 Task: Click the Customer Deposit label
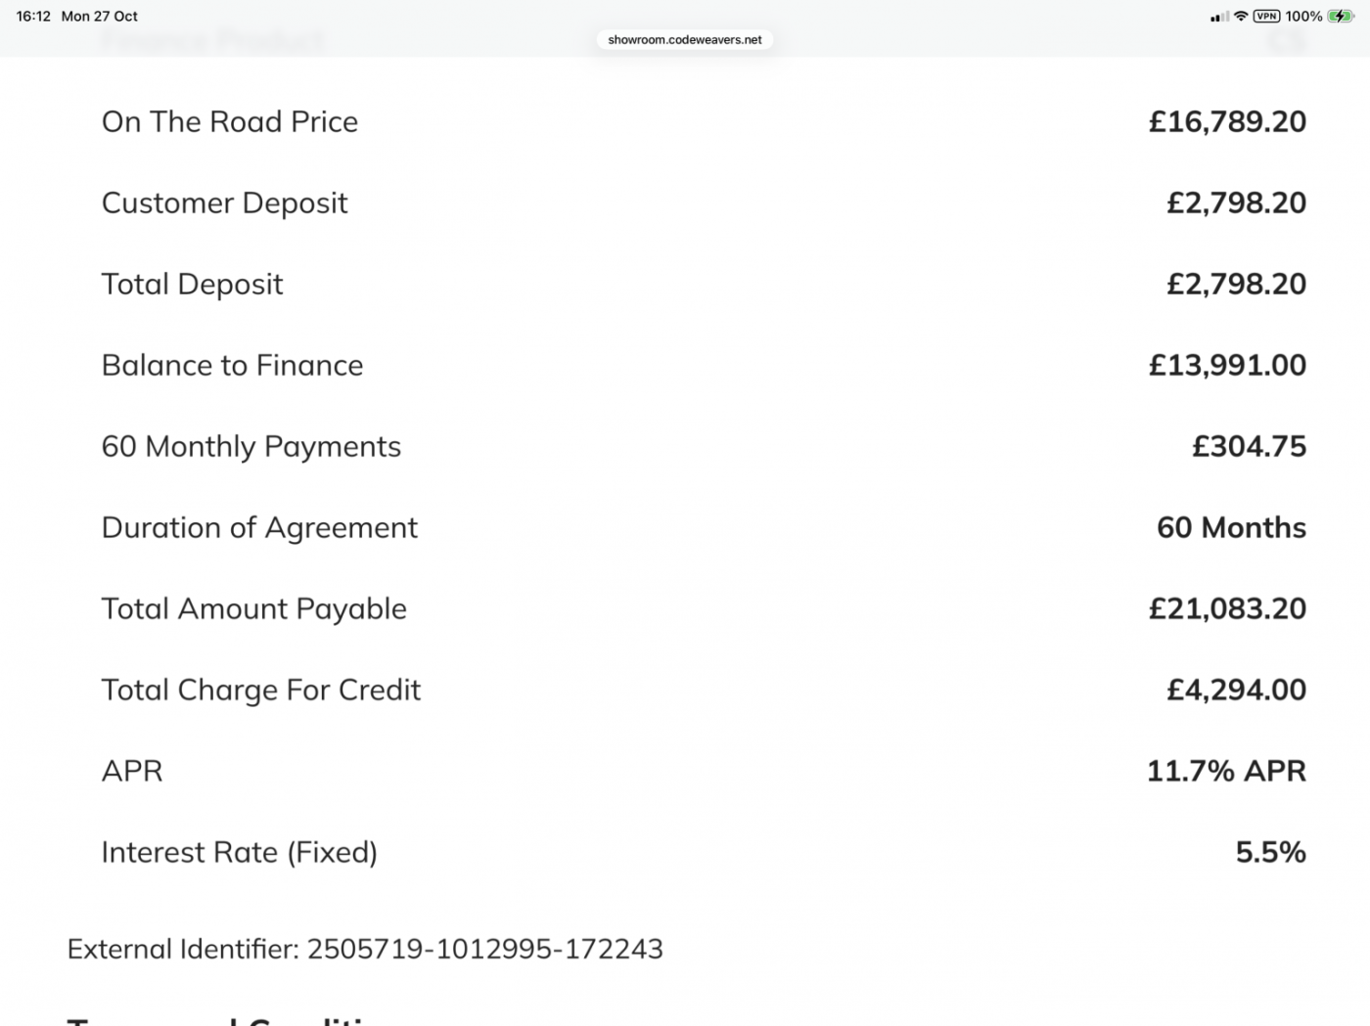(224, 202)
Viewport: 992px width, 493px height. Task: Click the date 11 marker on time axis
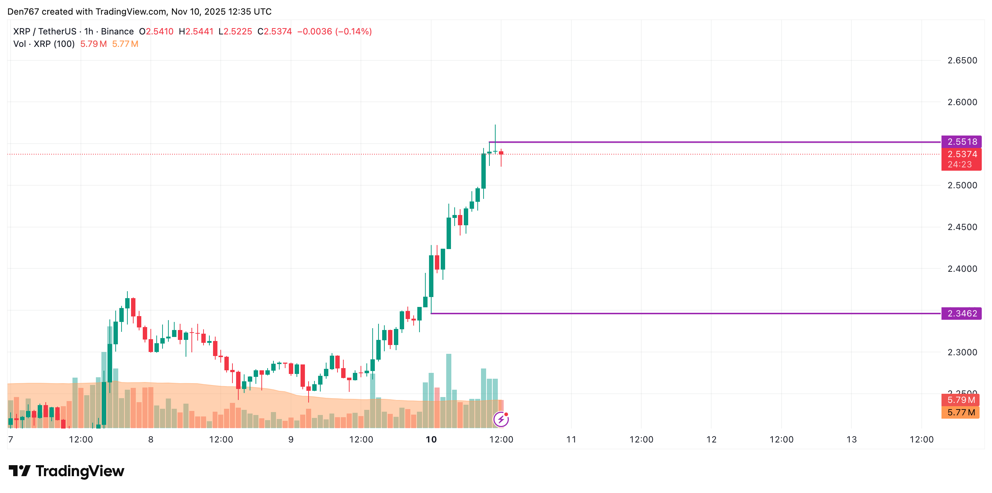click(x=571, y=439)
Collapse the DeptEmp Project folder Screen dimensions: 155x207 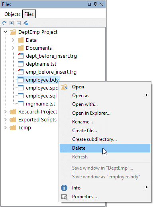[5, 32]
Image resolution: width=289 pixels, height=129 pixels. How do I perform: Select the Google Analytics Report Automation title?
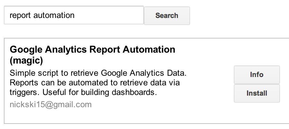click(92, 50)
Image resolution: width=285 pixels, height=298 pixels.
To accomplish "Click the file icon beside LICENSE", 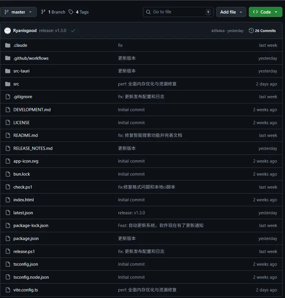I will click(7, 122).
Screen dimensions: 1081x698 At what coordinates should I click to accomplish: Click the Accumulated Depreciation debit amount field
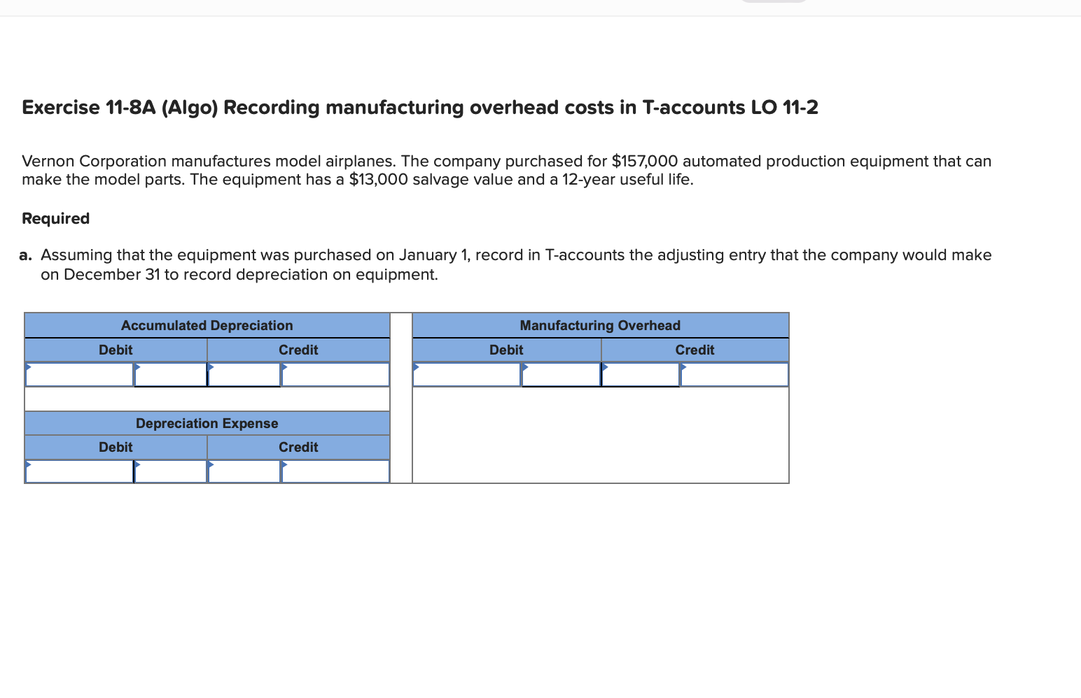170,374
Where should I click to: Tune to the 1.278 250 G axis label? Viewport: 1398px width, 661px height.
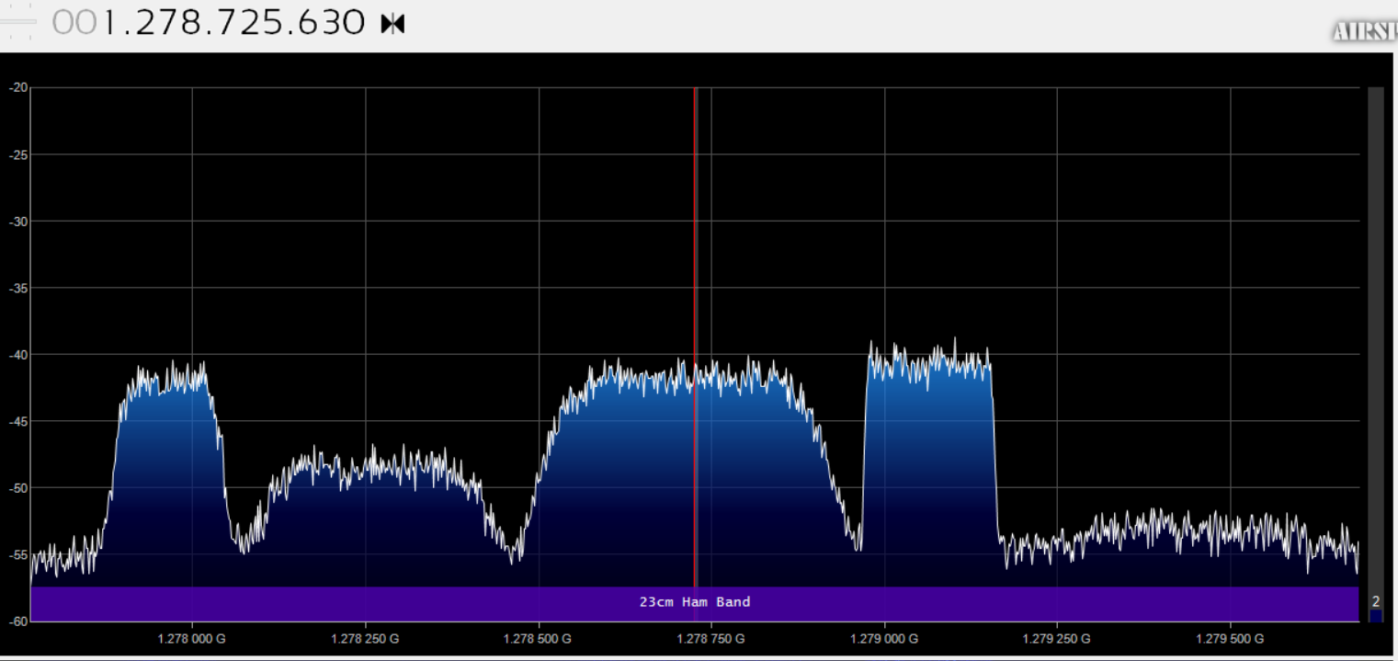(x=365, y=639)
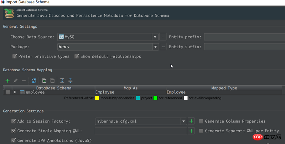Open the Choose Data Source dropdown
The image size is (285, 144).
point(155,37)
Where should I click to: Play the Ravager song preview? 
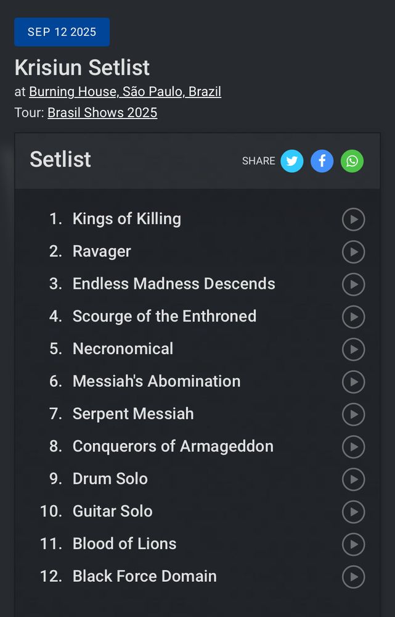pyautogui.click(x=354, y=252)
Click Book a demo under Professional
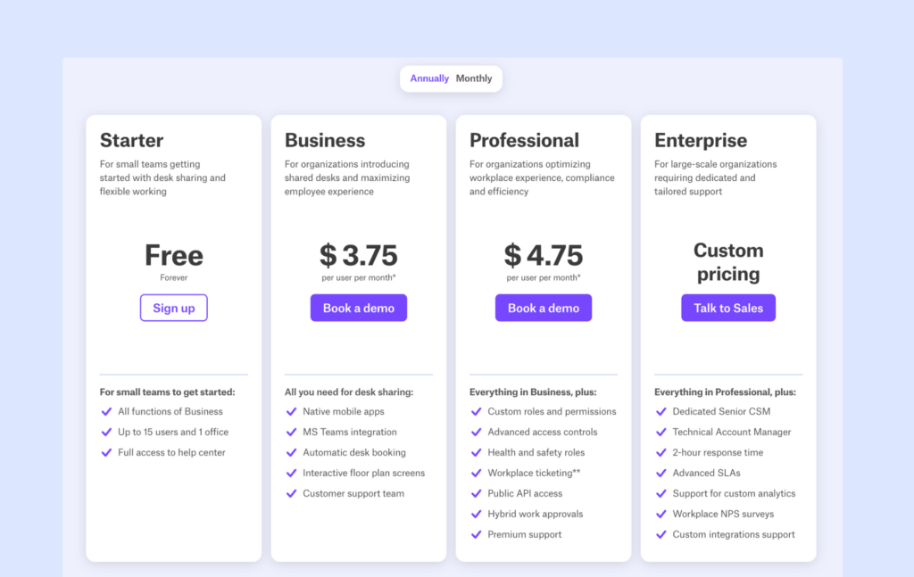 pyautogui.click(x=544, y=308)
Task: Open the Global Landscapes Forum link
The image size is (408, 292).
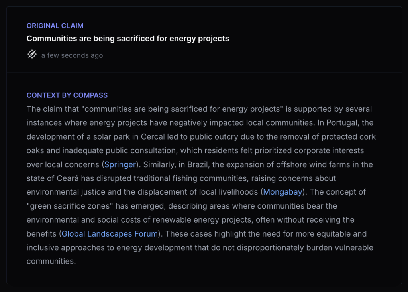Action: 110,234
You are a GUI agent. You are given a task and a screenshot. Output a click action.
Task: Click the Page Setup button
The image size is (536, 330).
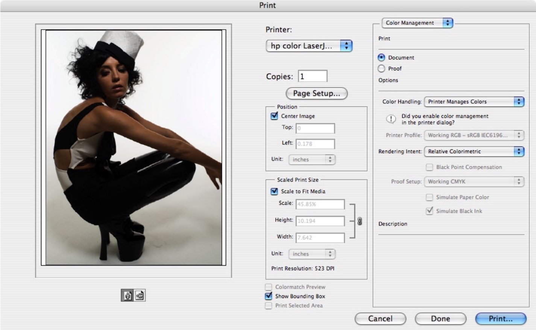point(316,93)
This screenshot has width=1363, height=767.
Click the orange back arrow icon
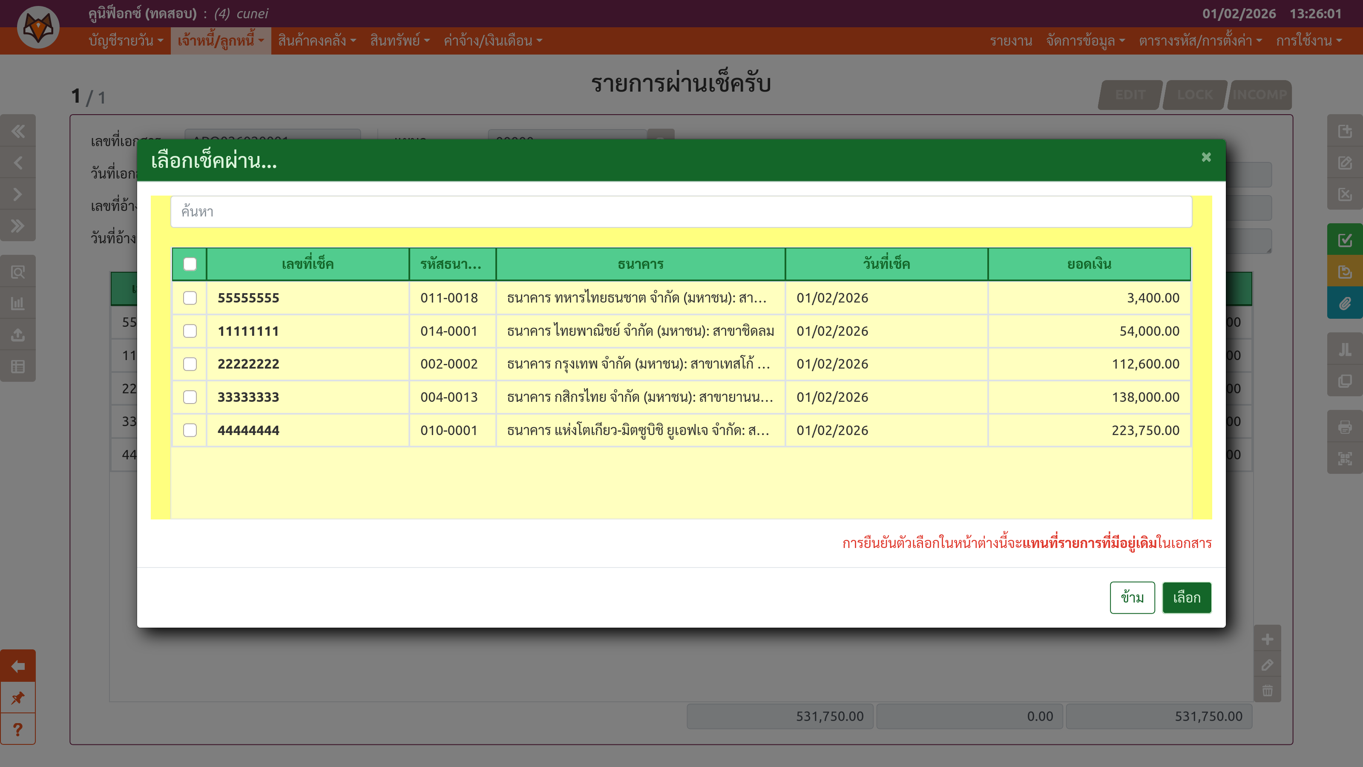coord(18,666)
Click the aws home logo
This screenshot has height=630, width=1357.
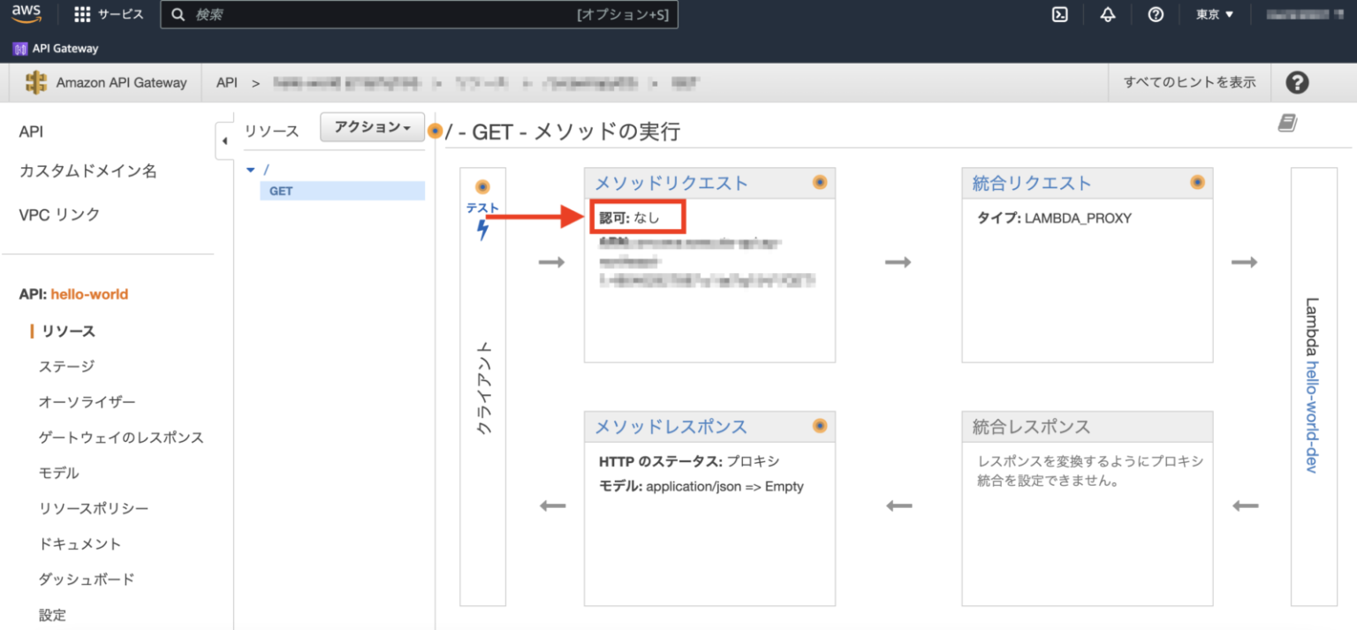point(26,14)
■ ■ ■
> **WORK TO COMPLETE**
Recast the lines from the one containing "Screen dimensions: 1081x698" up to and including the one containing "pyautogui.click(x=544, y=308)" as a numbered list, skipping blank lines. Leave the pictures out.

> **EXERCISE ANSWER**
1. Screen dimensions: 1081x698 At what coordinates should I click to accomplish: Click the Accumulated Depreciation debit amount field
2. 170,374
3. Where should I click to: Tune to the 1.278 250 G axis label? Viewport: 1398px width, 661px height.
4. (x=365, y=639)
5. Open the Choose Data Source dropdown
6. The image size is (285, 144).
7. point(155,37)
8. Where should I click to: Play the Ravager song preview? 
9. pyautogui.click(x=354, y=252)
10. Click Book a demo under Professional
11.  pyautogui.click(x=544, y=308)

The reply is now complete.